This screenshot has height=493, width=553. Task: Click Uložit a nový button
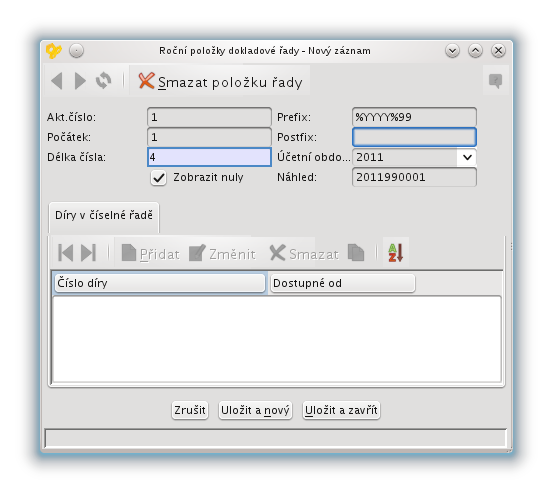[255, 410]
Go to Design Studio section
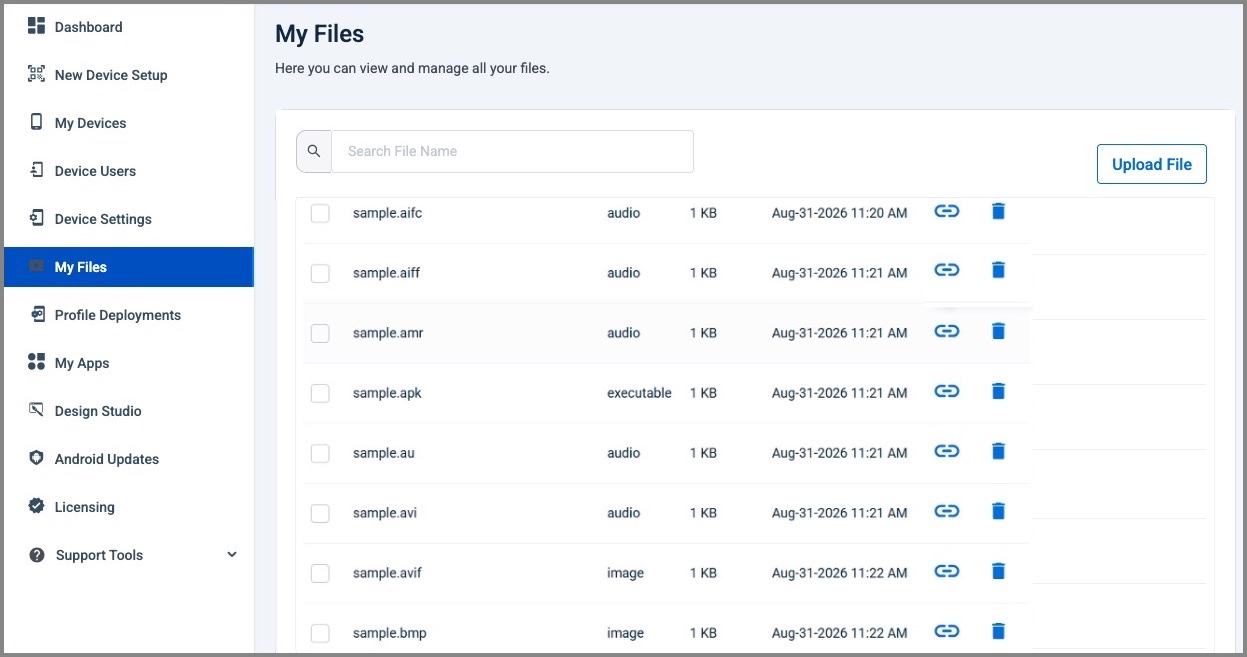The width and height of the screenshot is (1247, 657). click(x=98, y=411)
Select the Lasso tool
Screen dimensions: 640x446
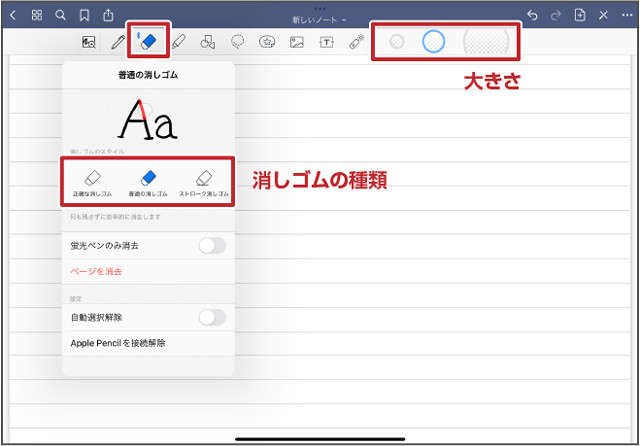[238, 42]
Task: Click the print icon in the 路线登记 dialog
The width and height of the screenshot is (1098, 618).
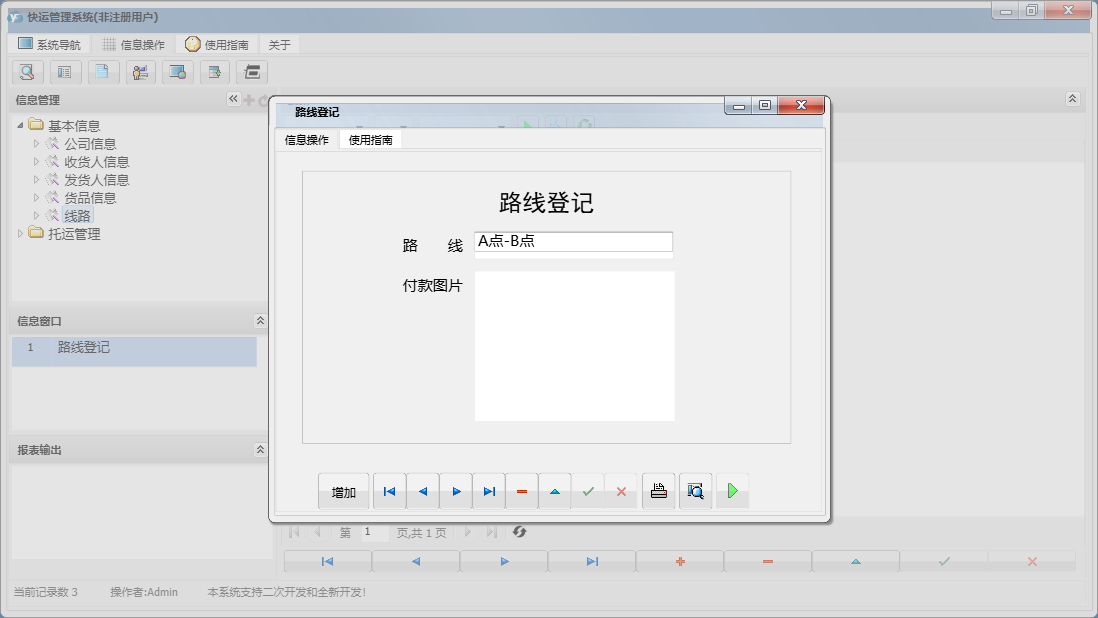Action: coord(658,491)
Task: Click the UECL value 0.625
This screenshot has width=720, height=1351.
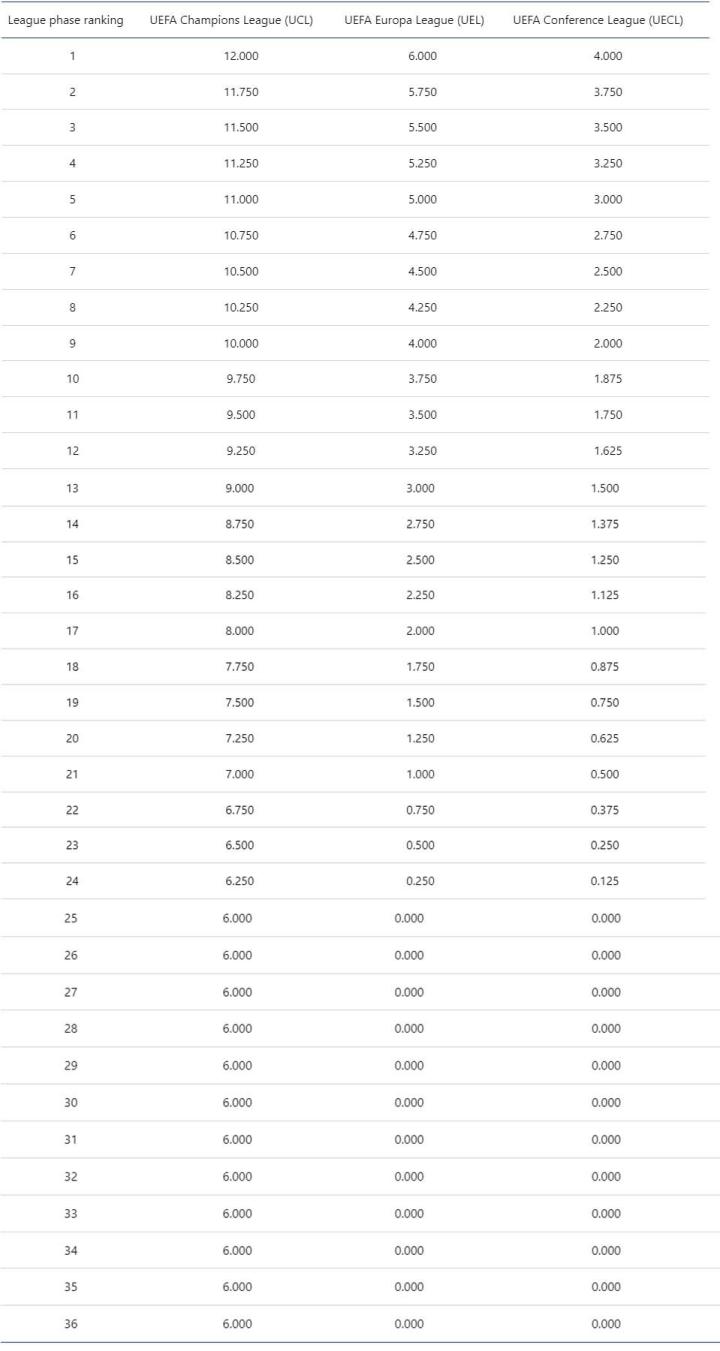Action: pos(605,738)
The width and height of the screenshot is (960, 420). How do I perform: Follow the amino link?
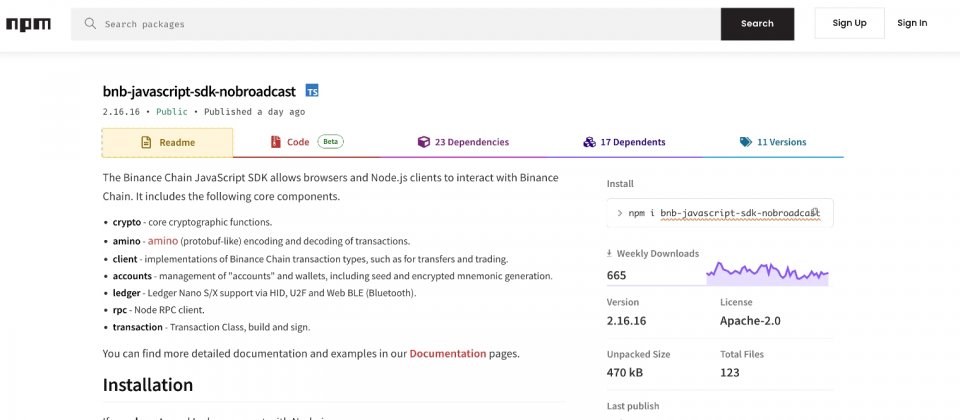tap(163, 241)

WHAT YOU WILL DO:
Output every entry verbatim but skip the pictures.

COMPLETED TASK:
This screenshot has height=493, width=553. Task: Click Uložit a nový button
[255, 410]
Go to Design Studio section
The width and height of the screenshot is (1247, 657). click(x=98, y=411)
Select the Lasso tool
Screen dimensions: 640x446
[238, 42]
Task: Click the print icon in the 路线登记 dialog
The width and height of the screenshot is (1098, 618).
Action: coord(658,491)
Task: Click the UECL value 0.625
This screenshot has width=720, height=1351.
Action: pos(605,738)
The width and height of the screenshot is (960, 420). How do I perform: Follow the amino link?
tap(163, 241)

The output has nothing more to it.